Task to complete:
Every entry is to be copied exactly as written, and the pictures are to be skipped.

Records to use:

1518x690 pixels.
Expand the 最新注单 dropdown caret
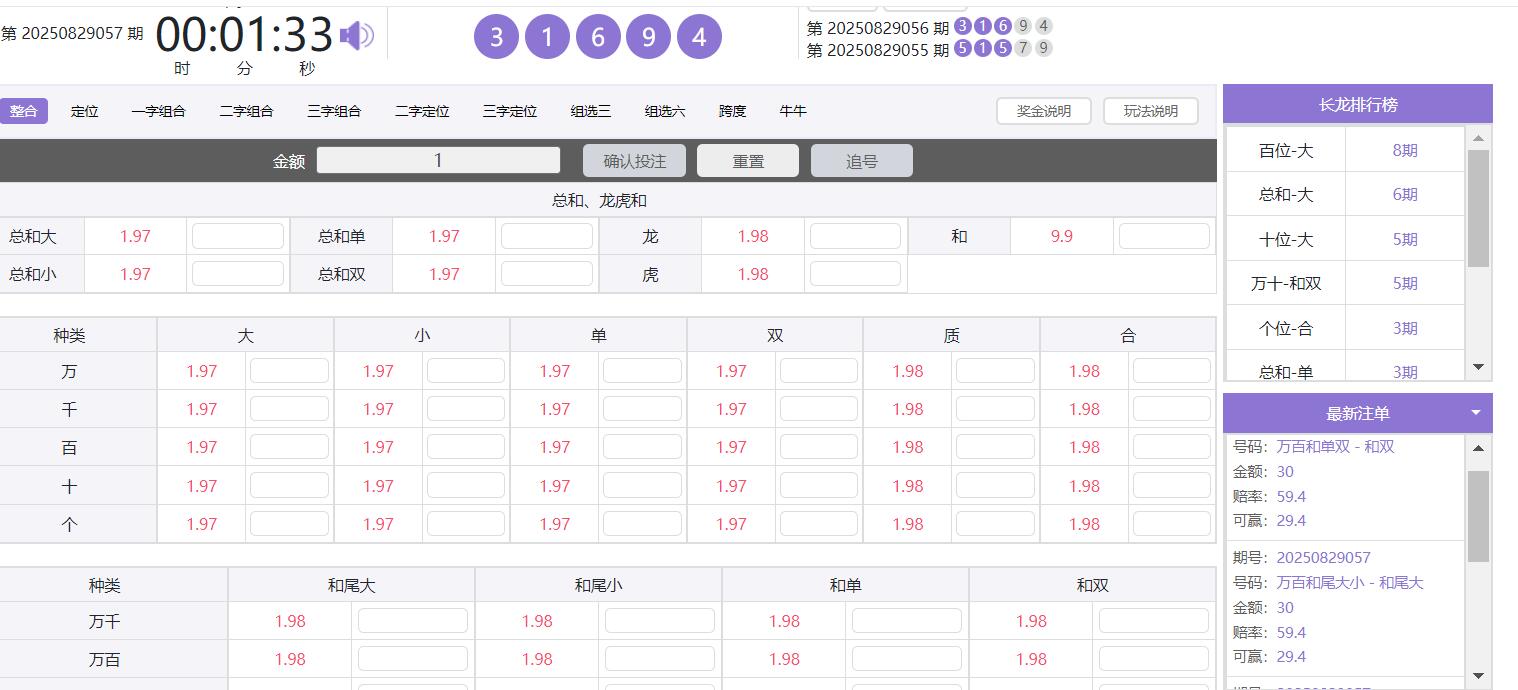(x=1475, y=413)
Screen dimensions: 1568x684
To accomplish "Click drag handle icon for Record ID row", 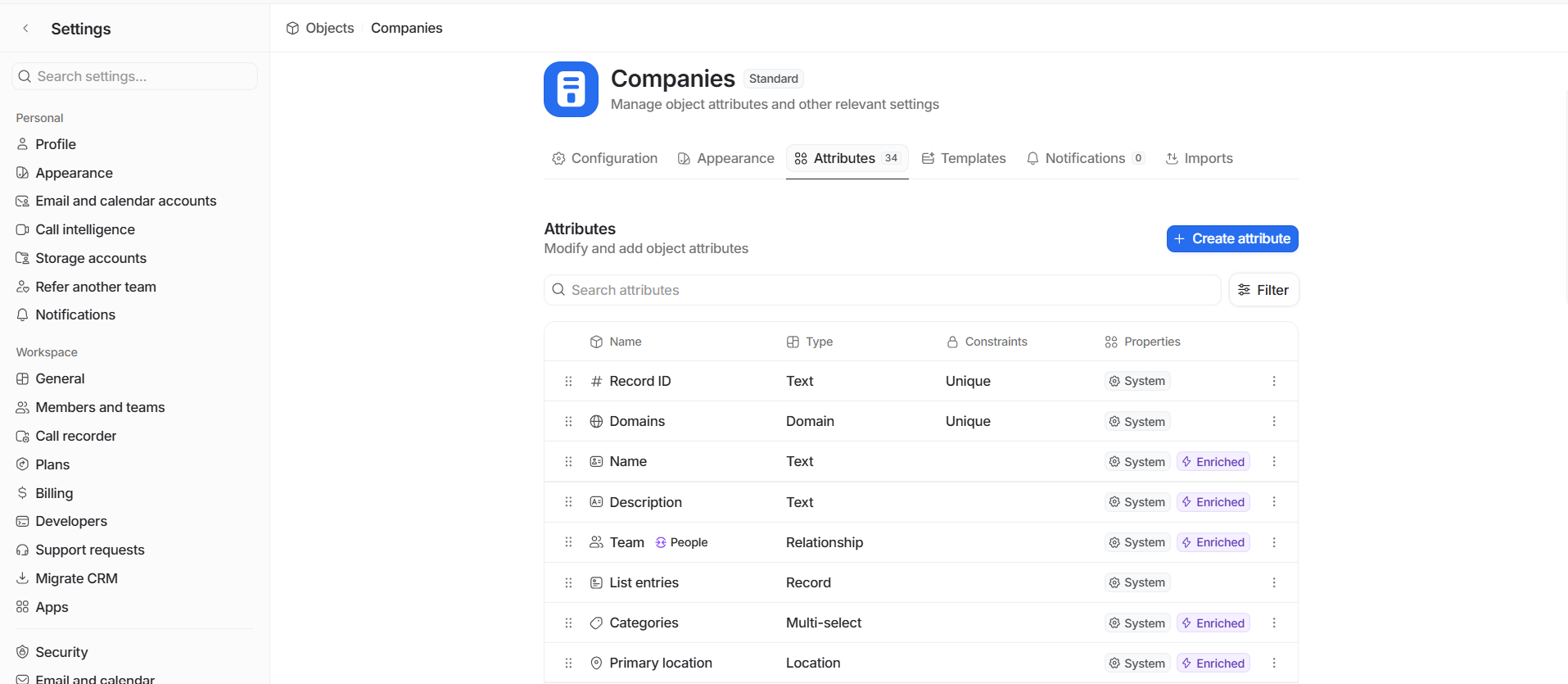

Result of this task:
1518x690 pixels.
Expand the 最新注单 dropdown caret
(x=1475, y=413)
Screen dimensions: 1568x684
To accomplish "Click drag handle icon for Record ID row", 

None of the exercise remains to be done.